Uwaga: tekst dotyczy dawno minionego okresu. Pochodzi z moich starych zasobow.
Jest w nich jedynym, jaki mam.
S P R AW O Z D A N I E
z działalności Konsula Generalnego R.P. w Lille
za okres 1 styczeń - 30 czerwiec 1995 r.
W związku z zakończeniem, dnia 30 czerwca br, zaszczytnej misji Konsula Generalnego R.P. w Lille, rozpoczętej dnia 4 kwietnia 1991 roku, pozwalam sobie przedstawić niniejszym sprawozdanie z mojej działalności w ostatnim półroczu roku sprawozdawczego 1995, uznając za logiczne, że działalność pozostałych pracowników Konsulatu w tym samym okresie omówiona zostanie przez nich samych w sprawozdaniu rocznym.
1. Chronologia działań.
Działania moje w omawianym okresie polegały - zgodnie z "Programem pracy Konsulatu Generalnego R.P. w Lille na lata dziewięćdziesiąte", jaki przedstawiłem Ministerstwu w październiku 1992 roku, a także zgodnie z tekstem programowym zamieszczonym w 1 numerze Biuletynu "Informacje" ze stycznia 1992 (por. ss. 3 - 10) - na kontynuowaniu tych wątków pracy Konsulatu, które stały się już trwałymi elementami pracy placówki, umacniając jej pozycję liczącej się instytucji kulturalnej i patriotycznej w Lille. Ich spis zawiera dołączone do niniejszego wyliczenie, które po krótce omówię:
Osiem koncertów muzyki klasycznej dopełniło kolejny, czwarty sezon muzyczny, podnosząc sumę wszystkich wieczorów muzycznych i kulturalnych sensu stricte zorganizowanych w ciągu czterech lat mojej pracy do przeszło pięćdziesięciu. Można szacować, iż w tych wieczorach wzięło udział około tysiąc osób, z których wielu było naszymi stałymi gośćmi.

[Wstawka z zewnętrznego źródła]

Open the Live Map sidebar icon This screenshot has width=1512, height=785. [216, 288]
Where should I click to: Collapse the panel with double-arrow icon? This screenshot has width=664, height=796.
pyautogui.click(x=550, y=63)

Na podkreślenie zasługuje udział w koncertach wybitnych artystów polskich, ale także francuskich i rumuńskich, szkockich, belgijskich, związanych w większości z Zespołem Orkiestry Symfonicznej Lille, ale przyjeżdżających także z Paryża, z Liège, i z Polski. Wystąpił też w Konsulacie Zespół Słowików poznańskich prof. Stuligrosza.

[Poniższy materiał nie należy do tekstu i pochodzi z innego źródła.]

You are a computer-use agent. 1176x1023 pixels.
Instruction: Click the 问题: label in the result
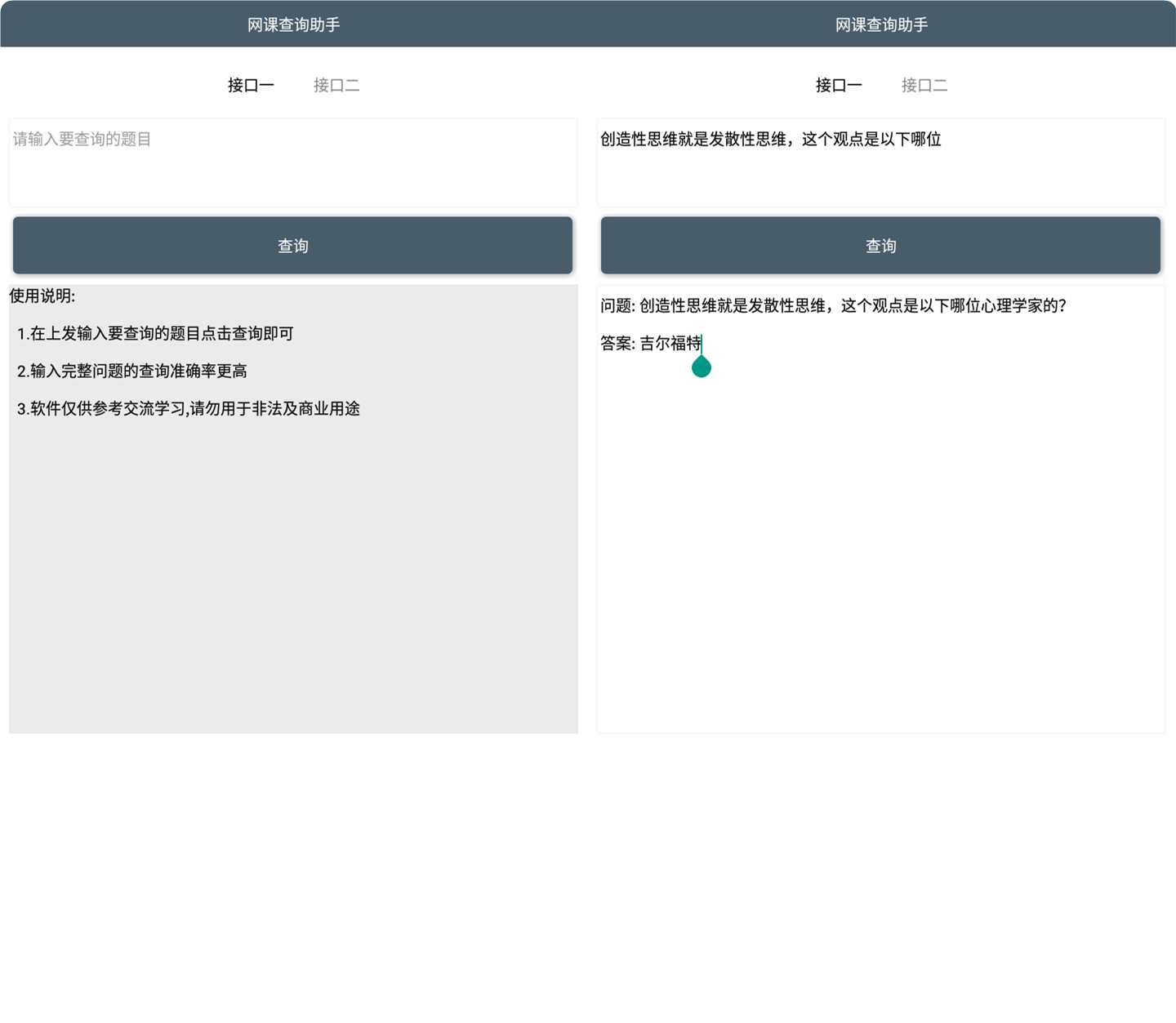tap(617, 305)
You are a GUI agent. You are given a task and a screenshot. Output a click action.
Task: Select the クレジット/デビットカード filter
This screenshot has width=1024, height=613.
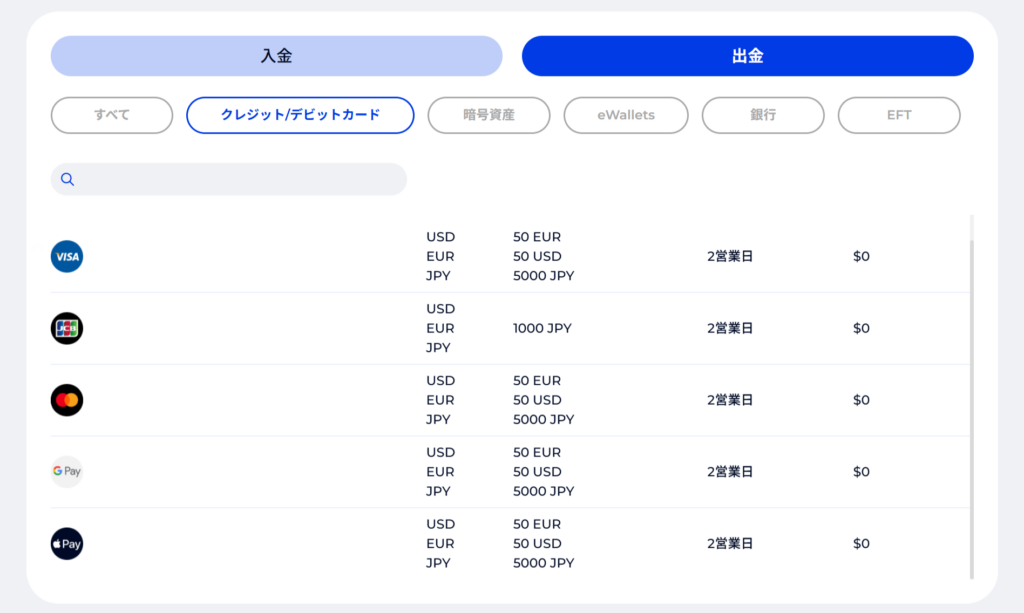(300, 115)
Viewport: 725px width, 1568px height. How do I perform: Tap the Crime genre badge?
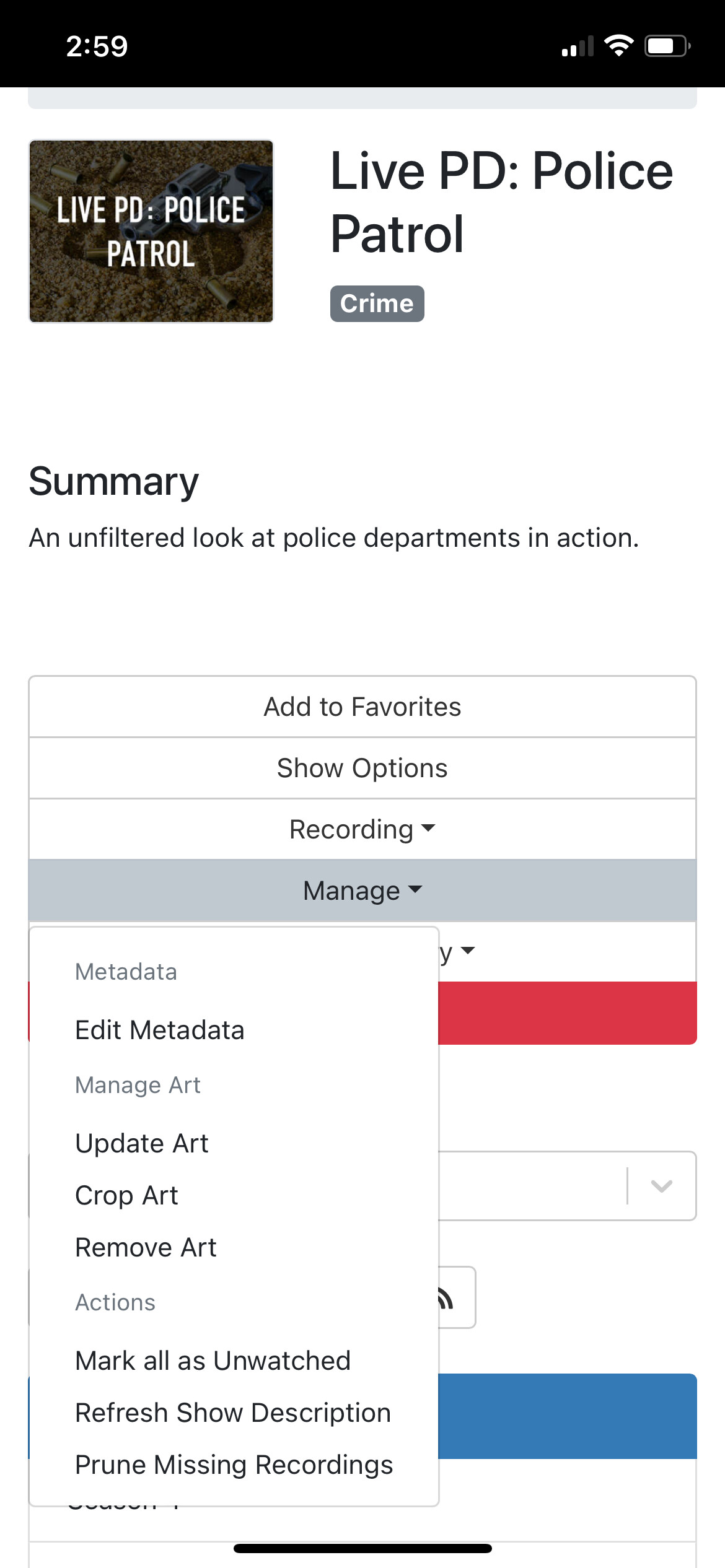(x=377, y=303)
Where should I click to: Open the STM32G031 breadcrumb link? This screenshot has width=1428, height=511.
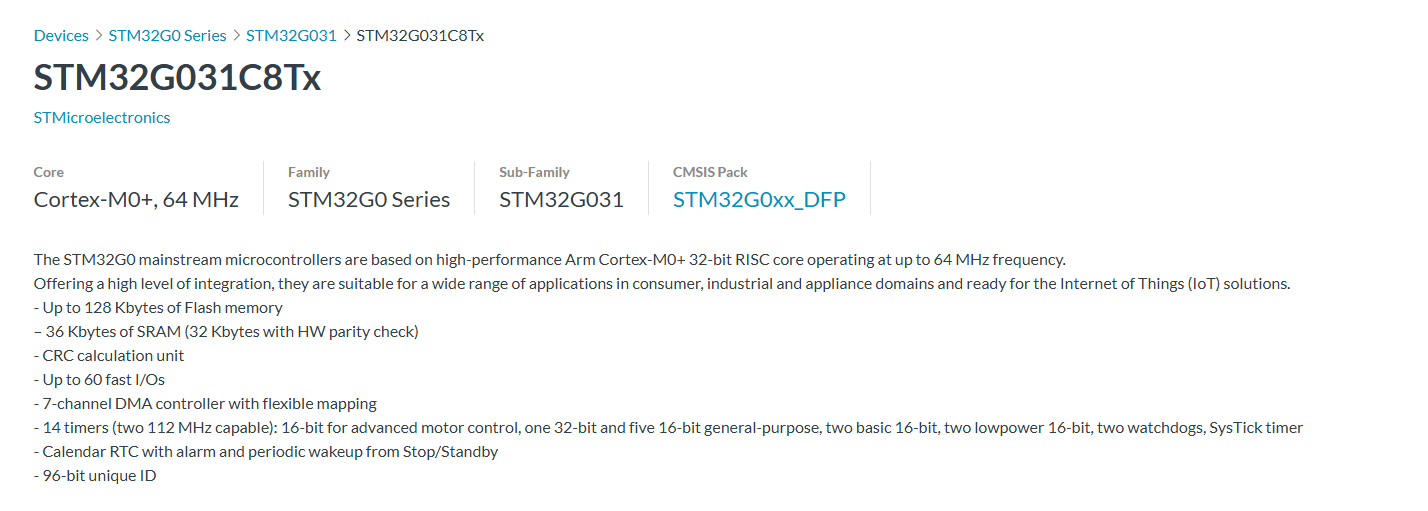coord(291,35)
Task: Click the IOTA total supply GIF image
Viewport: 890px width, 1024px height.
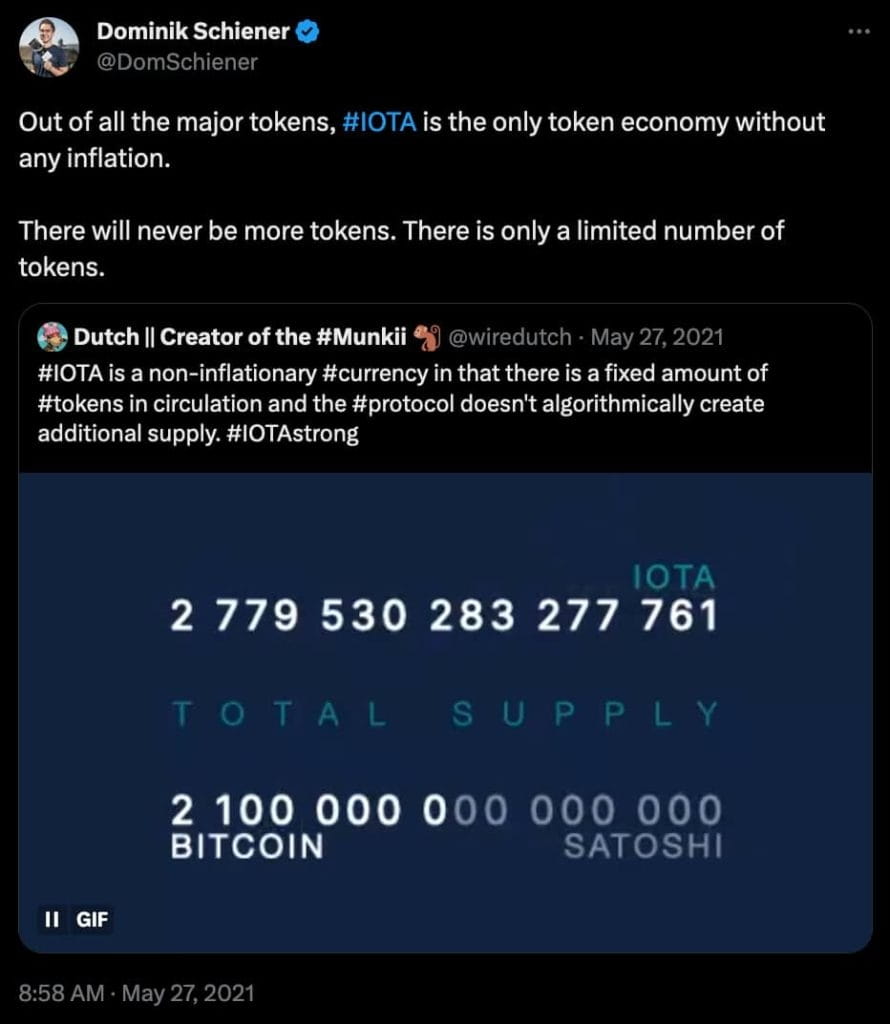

Wszyscy artyści koncertowali w Konsulacie nieodpłatnie. W ostatnim okresie sami artyłci proponowali nam daty i programy koncertów, co świadczy o tym, iż Konsulat istotnie stał się uznanym miejscem kulturalnym Lille i że wypracował sobie liczącą się grupę doskonałej publiczności.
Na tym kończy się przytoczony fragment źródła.